Introduction

In the previous post I have compared various languages and libraries in terms of their speed. This notebook contains the code used in the comparison as well as some details about the choices made to improve the performance of Pytorch implementation.

Setup

# ! pip install pandas
# ! pip install torch==1.8.1+cu111 torchvision==0.9.1+cu111 torchaudio===0.8.1 -f https://download.pytorch.org/whl/torch_stable.html

Getting data

import pandas as pd
import numpy as np
import torch

def get_data(path):
    fasta_df = pd.read_csv(path, lineterminator=">", header=None)
    fasta_df[['id', 'seq']] = fasta_df[0].str.split('\n', expand=True)[[0,1]]
    return fasta_df.seq.to_numpy(dtype=str)
seqs = get_data('picked_msa.fasta')

seqs = get_data('../data/picked_msa.fasta')

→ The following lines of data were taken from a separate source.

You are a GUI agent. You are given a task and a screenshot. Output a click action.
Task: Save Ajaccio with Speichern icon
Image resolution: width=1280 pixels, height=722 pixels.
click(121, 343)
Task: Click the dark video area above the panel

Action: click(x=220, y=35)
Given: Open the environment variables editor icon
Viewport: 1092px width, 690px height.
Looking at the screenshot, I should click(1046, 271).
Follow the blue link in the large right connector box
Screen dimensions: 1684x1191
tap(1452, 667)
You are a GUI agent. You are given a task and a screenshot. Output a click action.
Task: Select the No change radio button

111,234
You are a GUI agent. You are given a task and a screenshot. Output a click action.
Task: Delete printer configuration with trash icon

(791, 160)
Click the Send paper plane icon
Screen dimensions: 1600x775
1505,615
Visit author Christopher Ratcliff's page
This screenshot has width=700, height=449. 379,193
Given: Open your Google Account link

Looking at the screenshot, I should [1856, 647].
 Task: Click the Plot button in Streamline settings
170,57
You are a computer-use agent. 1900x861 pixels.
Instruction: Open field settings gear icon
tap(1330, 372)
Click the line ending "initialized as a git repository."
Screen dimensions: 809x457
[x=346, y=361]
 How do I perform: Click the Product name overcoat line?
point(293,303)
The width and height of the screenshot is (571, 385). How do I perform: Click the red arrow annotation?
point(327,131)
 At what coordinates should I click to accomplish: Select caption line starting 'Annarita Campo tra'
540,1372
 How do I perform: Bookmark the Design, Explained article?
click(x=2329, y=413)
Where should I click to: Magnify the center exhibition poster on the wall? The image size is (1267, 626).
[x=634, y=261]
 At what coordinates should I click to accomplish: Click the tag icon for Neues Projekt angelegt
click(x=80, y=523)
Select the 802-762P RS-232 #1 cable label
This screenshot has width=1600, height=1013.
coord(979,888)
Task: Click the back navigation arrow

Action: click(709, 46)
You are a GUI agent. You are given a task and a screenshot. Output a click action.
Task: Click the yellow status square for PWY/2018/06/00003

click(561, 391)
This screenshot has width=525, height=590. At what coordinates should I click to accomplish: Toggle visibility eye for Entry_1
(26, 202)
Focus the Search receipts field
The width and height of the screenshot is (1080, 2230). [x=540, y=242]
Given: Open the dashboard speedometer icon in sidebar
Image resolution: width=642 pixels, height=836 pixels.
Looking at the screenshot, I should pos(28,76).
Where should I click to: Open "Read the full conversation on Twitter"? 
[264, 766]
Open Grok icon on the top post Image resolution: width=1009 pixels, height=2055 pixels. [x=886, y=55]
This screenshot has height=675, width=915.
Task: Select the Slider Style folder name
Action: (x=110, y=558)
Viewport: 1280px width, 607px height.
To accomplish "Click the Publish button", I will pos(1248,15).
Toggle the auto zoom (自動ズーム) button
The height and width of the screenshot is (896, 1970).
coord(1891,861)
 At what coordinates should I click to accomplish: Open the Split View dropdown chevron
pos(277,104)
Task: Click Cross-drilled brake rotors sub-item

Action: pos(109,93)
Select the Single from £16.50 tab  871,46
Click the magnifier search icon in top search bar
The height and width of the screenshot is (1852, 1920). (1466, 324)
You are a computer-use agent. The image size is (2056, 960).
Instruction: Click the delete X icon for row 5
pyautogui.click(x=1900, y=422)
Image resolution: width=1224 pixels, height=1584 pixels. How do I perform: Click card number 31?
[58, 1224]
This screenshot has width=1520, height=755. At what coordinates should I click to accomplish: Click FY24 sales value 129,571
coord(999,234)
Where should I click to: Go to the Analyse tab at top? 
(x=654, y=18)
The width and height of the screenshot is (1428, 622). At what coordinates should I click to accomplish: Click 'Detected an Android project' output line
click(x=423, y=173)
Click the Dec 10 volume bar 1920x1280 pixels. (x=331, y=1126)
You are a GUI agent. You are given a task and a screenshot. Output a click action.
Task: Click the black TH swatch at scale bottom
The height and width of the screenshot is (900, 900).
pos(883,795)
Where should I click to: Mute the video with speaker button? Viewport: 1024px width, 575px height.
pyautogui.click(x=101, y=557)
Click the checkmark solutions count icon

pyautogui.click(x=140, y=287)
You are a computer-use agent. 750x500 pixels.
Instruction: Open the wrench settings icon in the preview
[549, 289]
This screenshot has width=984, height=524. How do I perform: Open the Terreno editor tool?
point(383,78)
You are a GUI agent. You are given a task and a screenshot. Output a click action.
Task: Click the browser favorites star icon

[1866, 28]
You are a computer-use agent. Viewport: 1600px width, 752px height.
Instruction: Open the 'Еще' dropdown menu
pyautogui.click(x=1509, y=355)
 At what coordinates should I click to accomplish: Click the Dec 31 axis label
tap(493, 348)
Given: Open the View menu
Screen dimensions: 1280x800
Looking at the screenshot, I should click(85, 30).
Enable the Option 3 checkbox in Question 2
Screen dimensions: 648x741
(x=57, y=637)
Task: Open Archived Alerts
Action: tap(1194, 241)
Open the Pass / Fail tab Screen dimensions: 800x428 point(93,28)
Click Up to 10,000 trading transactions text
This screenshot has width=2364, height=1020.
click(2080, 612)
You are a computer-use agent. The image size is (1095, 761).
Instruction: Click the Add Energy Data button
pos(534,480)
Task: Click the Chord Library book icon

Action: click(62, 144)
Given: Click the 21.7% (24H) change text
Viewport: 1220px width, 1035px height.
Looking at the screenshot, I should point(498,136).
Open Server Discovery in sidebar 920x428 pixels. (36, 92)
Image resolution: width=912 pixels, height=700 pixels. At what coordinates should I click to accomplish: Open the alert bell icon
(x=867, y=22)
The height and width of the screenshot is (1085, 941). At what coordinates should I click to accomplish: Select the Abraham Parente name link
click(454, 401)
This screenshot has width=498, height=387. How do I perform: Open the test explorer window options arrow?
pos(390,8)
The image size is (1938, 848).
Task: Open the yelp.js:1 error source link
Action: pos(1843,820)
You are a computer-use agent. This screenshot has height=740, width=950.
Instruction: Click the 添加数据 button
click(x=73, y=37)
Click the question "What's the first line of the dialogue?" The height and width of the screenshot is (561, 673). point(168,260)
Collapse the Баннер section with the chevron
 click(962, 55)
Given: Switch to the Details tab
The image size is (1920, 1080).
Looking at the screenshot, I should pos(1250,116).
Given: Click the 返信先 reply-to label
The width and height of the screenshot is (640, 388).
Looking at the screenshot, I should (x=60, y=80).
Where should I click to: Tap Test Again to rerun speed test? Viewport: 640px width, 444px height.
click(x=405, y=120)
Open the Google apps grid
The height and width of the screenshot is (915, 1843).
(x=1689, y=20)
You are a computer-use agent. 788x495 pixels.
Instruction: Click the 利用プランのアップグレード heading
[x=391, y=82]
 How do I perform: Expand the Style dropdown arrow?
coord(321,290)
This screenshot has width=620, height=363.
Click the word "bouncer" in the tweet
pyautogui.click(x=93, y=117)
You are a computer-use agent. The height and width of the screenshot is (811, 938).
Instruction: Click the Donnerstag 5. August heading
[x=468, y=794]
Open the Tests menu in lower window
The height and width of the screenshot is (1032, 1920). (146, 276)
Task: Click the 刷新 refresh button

Just to remind the pseudo code looks like this:

for seq1 in seqs:
  for seq2 in seqs:
    if count_mathes(seq1, seq2) > threshold:
      weight +=1
  meff += 1/weight

meff = meff/(len(seq1)^0.5)

@torch.jit.script
def get_nf_pytorch_core(input_data):
    n_seqs, seq_len = input_data.shape
    pairwise_ids = torch.zeros((n_seqs, n_seqs), dtype=torch.float16, device=input_data.device)
    for i in torch.arange(0, n_seqs, 1, dtype=torch.int32):
        batch =input_data[i:i+1]
        match = torch.eq(input_data, batch)
        pairwise_id = match.to(torch.float16).mean(-1)
        pairwise_ids[i, :] = pairwise_id        
    is_more =  torch.greater(pairwise_ids, 0.8).sum(-1)
    cluster_size =(1.0/is_more).sum()
    return cluster_size/(seq_len**0.5)

def get_nf_pytorch(input_data, gpu=True):
    n_seqs = input_data.shape[0]
    with torch.no_grad():
        with torch.cuda.amp.autocast():
            input_data = torch.from_numpy(input_data.view(np.int32).reshape(n_seqs, -1))
            if gpu:
                input_data=input_data.cuda()
            result = get_nf_pytorch_core(input_data)
            return result

seqs_ = seqs[:100]
get_nf_pytorch(seqs_, False)

tensor(0.1801)

%%timeit -n 3 -r 3
seqs_ = seqs[:100]
get_nf_pytorch(seqs_, False)

43.7 ms ± 27.2 ms per loop (mean ± std. dev. of 3 runs, 3 loops each)

seqs_ = seqs[:2500]
get_nf_pytorch(seqs_, True)

tensor(19.9194, device='cuda:0')

%%timeit -n 3 -r 3
get_nf_pytorch(seqs_, True)

568 ms ± 7.85 ms per loop (mean ± std. dev. of 3 runs, 3 loops each)